Ardıl Bayram Şahin, bu konulara değindiği yazısında “tüm medya mensuplarının hiç olmasa serçe parmaklarıyla ellerini vicdanlarına değdirmelerini” temenni ediyor. Şahin'in yazısı şöyle:

EŞCİNSELLERE HOŞGÖRÜLÜ MÜ OLMALIYIZ?

Dipnot.tv’de yayımlanan Esra Elönü’nün ayrımcı yazısından sonra, Lambda İstanbul Medya Komisyonu tarafından yapılan açıklamaya hitaben kaosgl.org’ta yayımlanan Ali Erol’ün köşe yazısı, meramların daha net anlaşılması için medya üzerine biraz daha konuşmak gerektiğini gösterdi.

Bir süredir Lambda İstanbul Medya Komisyonu’nda çalışmaktayım, Türkiye medyasının nefret söyleminden, eşitsiz, ötekileştirici ve bu minvaldeki envai çeşit ayrımcılık yaratan niteliklerinden   arınması için, hiçbir medya mensubunu ötelemeden her düzeyden bir çalışma başlatarak yeni bir medya dili uğraşına katkı sunmaya çalışıyorum.

Çalışma arkadaşlarımın LGBTT haber ve makale taramalarını her gün kontrol ediyorum.
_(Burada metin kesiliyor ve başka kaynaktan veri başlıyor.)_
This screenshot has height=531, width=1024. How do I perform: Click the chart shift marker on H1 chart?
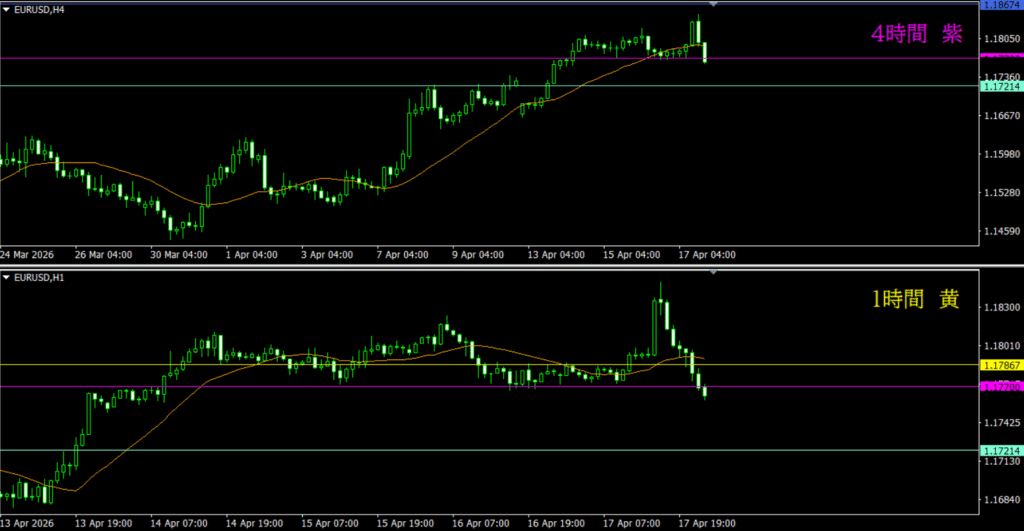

Gün geçmiyor ki, LGBTT bireylerin haberdeki özne-nesne durumundaki konumları/durumları daha da ‘özgün’leşmesin. “Bu haber nasıl böyle yazılır yahu? ” ya da “Bu bir haber mi ki?” dediğim çok olmuştur. Ne yapalım, henüz bu düzeydeyiz.

Yine, çalışma arkadaşım Aligül’ün LGBTT haber taramalarına bakarken, yazar Esra Elönü’nün dipnot.tv’deki  “eşcinsellerin duası kabul olmaz diye bilir misin?” adlı yazısına gözüm takıldı. Dipnot.tv Genel Yayın Yönetmeni Cihan Yavuz ile daha önce birlikte iş yapmışlığımız olduğu için gönül rahatlığı ile kendisini aradım ve konuştum. Kendisine, yayımlanan yazının içindeki ifadelerin, eşcinsellere karşı nefreti körüklediğini; yazarın kendi hayat görüşüne göre münafık diye nitelendirdiği bireylerle eşcinselleri kıyaslamasının, yazısında kurduğu eşitsizliği açıkça gösterdiğini belirttim. Eşcinselliğin hastalık olduğunun söylenmesinin hiçbir bilimsel yanı olmadığını, dilimize pelesenk olmuş olmasına rağmen Dünya Sağlık Örgütü, Amerikan Psikologlar Birliği ve Türk Tabipler Birliği açıklamalarını hatırlattım. Lakin Yavuz, Devlet Bakanı Selma Aliye Kavaf’ın “eşcinsellik hastalıktır” açıklamasını örnek vermekle yetinip ‘düşünce özgürlüğü’ kapsamında değerlendirdiklerini, yazıya bir ‘sansür’ uygulamayacaklarını belirtti. Ve ekledi,” karşılığında bir yazı yazmanız durumunda yayınlarız”. Ben de şahsi fikrimin, dipnot.tv’de bir yazı ile yazara karşılık vermek olmadığını, haklı hassasiyetlerimizin dipnot.tv ekibi tarafından anlaşılmasını arzuladığımı belirttim. Ardından komisyon olarak, bir açıklama yapmaya karar verdik.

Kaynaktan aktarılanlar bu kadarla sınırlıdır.